Indiferença social face às crianças e às famílias da Granja
O casamento adiado do Ricardo Carolino

Hoje, era o dia do casamento do Ricardo Carolino, jovem de etnia cigana que conheci como aluno do 9º ano na EB2,3 de Vialonga, no ano passado.
Escrevi sobre ele neste blog, há uns meses. Tinha completado com sucesso o 9º ano e, apesar dos apelos da escola para que frequentasse um curso profissional, tinha abandonado os estudos para ir fazer a feira. O pai já lhe tinha construído uma barraca onde iria viver com a prometida, uma prima direita, após o casamento. Havia então uma ameaça de demolição das barracas da Granja onde vive a família Carolino e várias outras famílias das quais fazem parte mais de cinquenta crianças.

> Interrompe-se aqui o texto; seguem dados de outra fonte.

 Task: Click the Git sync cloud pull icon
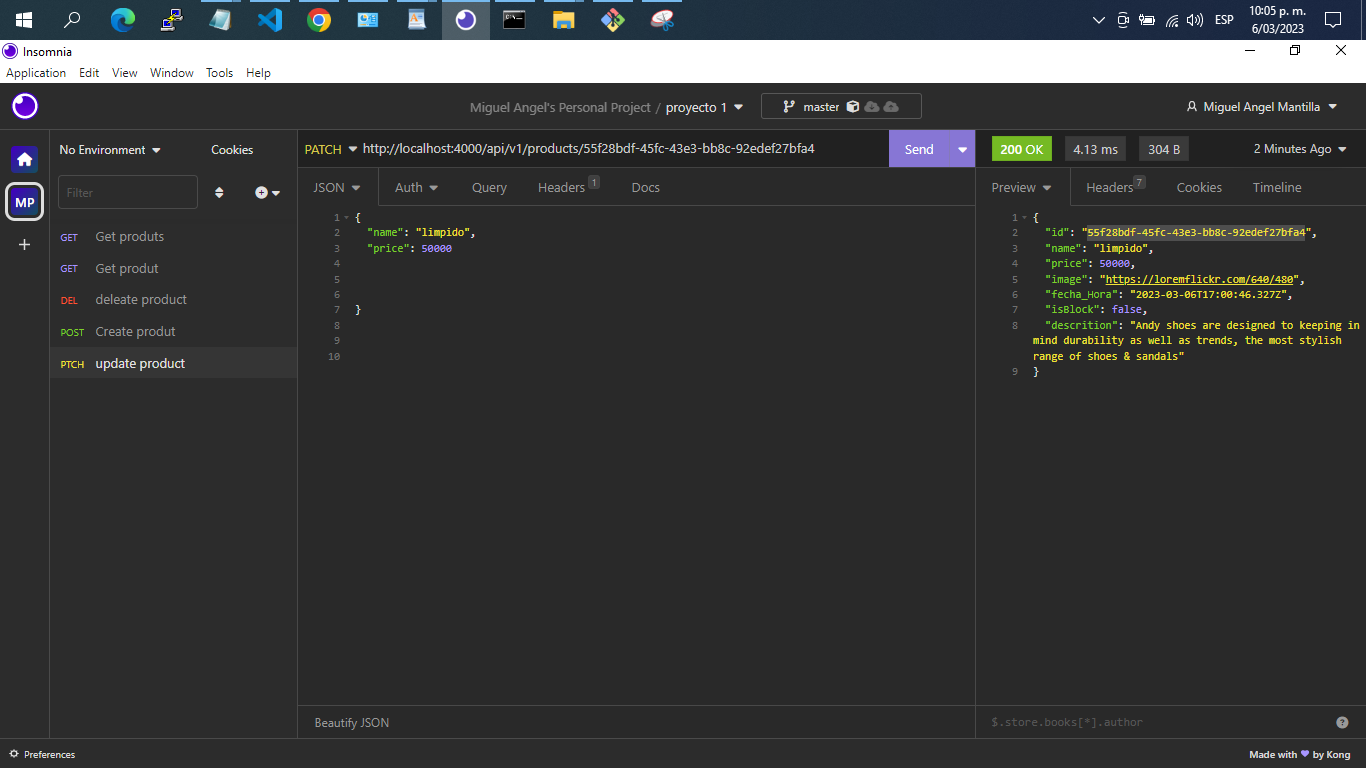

A demolição punha em causa os projectos de integração escolar em curso, organizados para combater o absentismo e insucesso escolar . Foram movidos da parte da presidente do agrupamento de escolas de Vialonga vários esforços para serem encontradas soluções que garantissem a estabilidade das famílias e a continuidade das crianças nos projectos educativos que frequentavam. Mobilizaram-se autarquia, a escola e vários outros serviços daquele território. As famílias do bairro cigano da Granja descansaram então, certas de que haveria uma solução breve para o problema.
Às seis da manhã de hoje , foram surpreendidos com uma ordem para abandonarem as habitações, operação que seria levada a cabo pela GNR, por decisão do tribunal. Tudo se passou com uma relação de tranquilidade, entre os habitantes do bairro e as dezenas de agentes da GNR.
Foram transportados os haveres para um depósito tendo ficado todas as pessoas, incluindo as crianças, na rua, durante longas horas, ao frio e sem terem comido. Várias crianças estavam doentes.
Nem autarquia, nem segurança social...sucederam-se as horas sem que os habitantes soubessem se teriam um tecto para passar a noite. Nem uma palavra de solidariedade, nem um gesto para tornar o dia daquelas famílias e sobretudo daquelas crianças menos penoso.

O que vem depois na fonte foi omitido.